07.25.25

I was living in a place that had mountains. I was living in a communal kind of group home, with others, but I was bitter about it, and wished that I could live on my own. There was a great fire coming, and we were preparing for it. The fire would come and wipe away everything that existed in the valley, because of the grass, and how flammable it was, so we needed to make our way up into the mountain, where there wasn’t grass, only rocks, and shelter in our bunker when it came. I was trying to find my cats, to bring them with me, but was having a lot of trouble. They would change, or slip out of my hands. I was gathering all of the cats I could, and I was late, because I was staying behind in the house in the valley trying to find the cats to bring them so they wouldn’t perish in the fire. I found three, one which was a calico with a tortoise pattern, one which was orange and seemed to also be a chihuahua, and one which was long and perhaps yellow. There were cars that were supposed to bring the group to the bunker in the mountain, but they left without me. So I started walking. I went into a store where I was looked down on by the employees, who seemed to be friends, and they were females, and were gently mocking me, but mostly they didn’t care about me, and thought I was awkward. I left and found someone who would bring me and my cats to the mountain, they were taking a shower in a glass corner of a large skyscraper building and had two heads, and were distracted and wouldn’t come with me, but then I found someone who would take me in their car, and we drove up into the mountain and met up with the rest of the group.
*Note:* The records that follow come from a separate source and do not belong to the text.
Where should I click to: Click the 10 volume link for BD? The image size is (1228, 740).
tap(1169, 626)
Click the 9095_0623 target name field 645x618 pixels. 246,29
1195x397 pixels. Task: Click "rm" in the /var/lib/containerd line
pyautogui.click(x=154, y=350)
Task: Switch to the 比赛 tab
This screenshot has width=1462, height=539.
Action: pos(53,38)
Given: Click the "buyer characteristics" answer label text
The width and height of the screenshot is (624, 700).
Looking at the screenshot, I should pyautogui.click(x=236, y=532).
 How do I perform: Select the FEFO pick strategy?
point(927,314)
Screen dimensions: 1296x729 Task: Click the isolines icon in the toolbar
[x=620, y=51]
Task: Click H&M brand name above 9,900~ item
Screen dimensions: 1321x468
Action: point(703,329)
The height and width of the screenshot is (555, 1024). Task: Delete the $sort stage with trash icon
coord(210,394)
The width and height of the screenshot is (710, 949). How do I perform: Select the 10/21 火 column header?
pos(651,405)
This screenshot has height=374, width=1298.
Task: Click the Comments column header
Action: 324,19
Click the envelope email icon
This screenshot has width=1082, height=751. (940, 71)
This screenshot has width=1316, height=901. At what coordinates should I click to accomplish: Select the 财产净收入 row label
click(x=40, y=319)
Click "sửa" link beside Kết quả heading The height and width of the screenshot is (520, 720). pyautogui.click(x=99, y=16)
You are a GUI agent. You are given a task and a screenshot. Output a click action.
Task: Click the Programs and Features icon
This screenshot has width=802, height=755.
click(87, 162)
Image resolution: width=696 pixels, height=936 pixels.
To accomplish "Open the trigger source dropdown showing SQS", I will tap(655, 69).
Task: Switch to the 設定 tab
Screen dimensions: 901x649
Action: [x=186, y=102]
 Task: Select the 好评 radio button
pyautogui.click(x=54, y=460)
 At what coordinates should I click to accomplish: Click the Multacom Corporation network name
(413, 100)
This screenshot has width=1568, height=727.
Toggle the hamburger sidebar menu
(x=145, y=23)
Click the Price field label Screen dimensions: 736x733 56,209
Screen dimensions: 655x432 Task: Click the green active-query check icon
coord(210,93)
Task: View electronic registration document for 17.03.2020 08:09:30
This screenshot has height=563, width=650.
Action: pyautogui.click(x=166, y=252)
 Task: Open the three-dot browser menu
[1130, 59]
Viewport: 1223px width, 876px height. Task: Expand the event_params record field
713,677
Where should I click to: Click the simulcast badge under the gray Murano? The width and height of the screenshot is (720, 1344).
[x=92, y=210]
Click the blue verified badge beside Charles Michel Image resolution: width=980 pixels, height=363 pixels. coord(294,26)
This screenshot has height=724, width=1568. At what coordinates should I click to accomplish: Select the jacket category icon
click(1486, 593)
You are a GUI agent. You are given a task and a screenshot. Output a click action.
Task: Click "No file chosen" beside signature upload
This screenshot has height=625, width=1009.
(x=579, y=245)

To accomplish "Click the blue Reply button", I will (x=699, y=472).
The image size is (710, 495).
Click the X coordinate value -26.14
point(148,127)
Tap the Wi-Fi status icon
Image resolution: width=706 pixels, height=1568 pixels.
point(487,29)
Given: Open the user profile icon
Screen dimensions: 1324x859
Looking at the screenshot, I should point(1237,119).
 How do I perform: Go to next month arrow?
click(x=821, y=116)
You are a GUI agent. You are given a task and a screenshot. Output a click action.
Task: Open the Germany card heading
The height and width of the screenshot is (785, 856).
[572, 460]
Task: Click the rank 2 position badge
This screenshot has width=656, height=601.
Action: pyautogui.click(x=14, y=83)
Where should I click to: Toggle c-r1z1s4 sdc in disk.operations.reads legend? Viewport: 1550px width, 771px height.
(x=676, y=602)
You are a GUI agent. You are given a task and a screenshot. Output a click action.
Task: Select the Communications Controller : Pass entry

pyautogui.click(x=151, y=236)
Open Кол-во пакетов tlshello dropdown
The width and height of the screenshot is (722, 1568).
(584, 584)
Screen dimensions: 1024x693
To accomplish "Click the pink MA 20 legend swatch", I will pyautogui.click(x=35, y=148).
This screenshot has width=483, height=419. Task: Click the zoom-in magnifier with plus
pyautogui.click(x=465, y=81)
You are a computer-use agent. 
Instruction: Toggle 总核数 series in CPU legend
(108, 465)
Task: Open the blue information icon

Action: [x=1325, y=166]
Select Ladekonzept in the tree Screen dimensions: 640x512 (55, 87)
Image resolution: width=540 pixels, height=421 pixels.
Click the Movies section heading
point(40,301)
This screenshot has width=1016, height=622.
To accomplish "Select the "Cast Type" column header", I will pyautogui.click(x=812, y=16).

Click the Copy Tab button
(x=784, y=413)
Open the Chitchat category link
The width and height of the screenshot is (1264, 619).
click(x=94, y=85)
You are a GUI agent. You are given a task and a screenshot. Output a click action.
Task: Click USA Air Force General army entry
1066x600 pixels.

We were all divided into two rooms, with a passage between, and everyone started to prepare for the fire to come through, and I put on a podcast, and I was trying to look for my cats, the ones I couldn’t find, in hopes that someone else had grabbed them and brought them along, and I was grieving because I couldn’t find them. I needed to brush my teeth but the fire was getting closer, and I asked the person who was managing the room I was in if I could dart out to the bathroom for just a moment to grab my toothbrush. They were reluctant but said yes, but if I wasn’t quick enough they’d shut the door. I darted out, grabbed my toothbrush, ran it under the water in the bathroom sink for just a moment, and while I was out I looked down the hallway into the valley and saw the terrible fire coming at such speeds, on a vision of the city, dark, with purple haze of smoke rising from it, like it’d been razed, and I found myself curious, but also in awe and terrified. I could see the glow of the fire approaching and knew it was here imminently. I went back in the room, quickly, and tried to help prepare for the fire to come through by barricading the door, sealing the cracks around the edges, locking it, but my exit had left us unprepared and the fire arrived, and so we had to hold it shut and withstand the heat as it seared through the edges of the door while continuing to try and shield ourselves and barricade against it flying open. Then it passed, and I exited the room, and I had disdain for the people I was with, but grateful that I had made it, and I was also struck with curiosity that the fire would come in such a methodological manner, in a line, and then once passed through be gone, and wondered how many people lived or if they died without the bunkers, and I knew that we would have to do this again next year. I looked out over the city and it looked exhausted. I looked the other way and saw the other side of the mountain, and thought about the people that still had to endure the fire.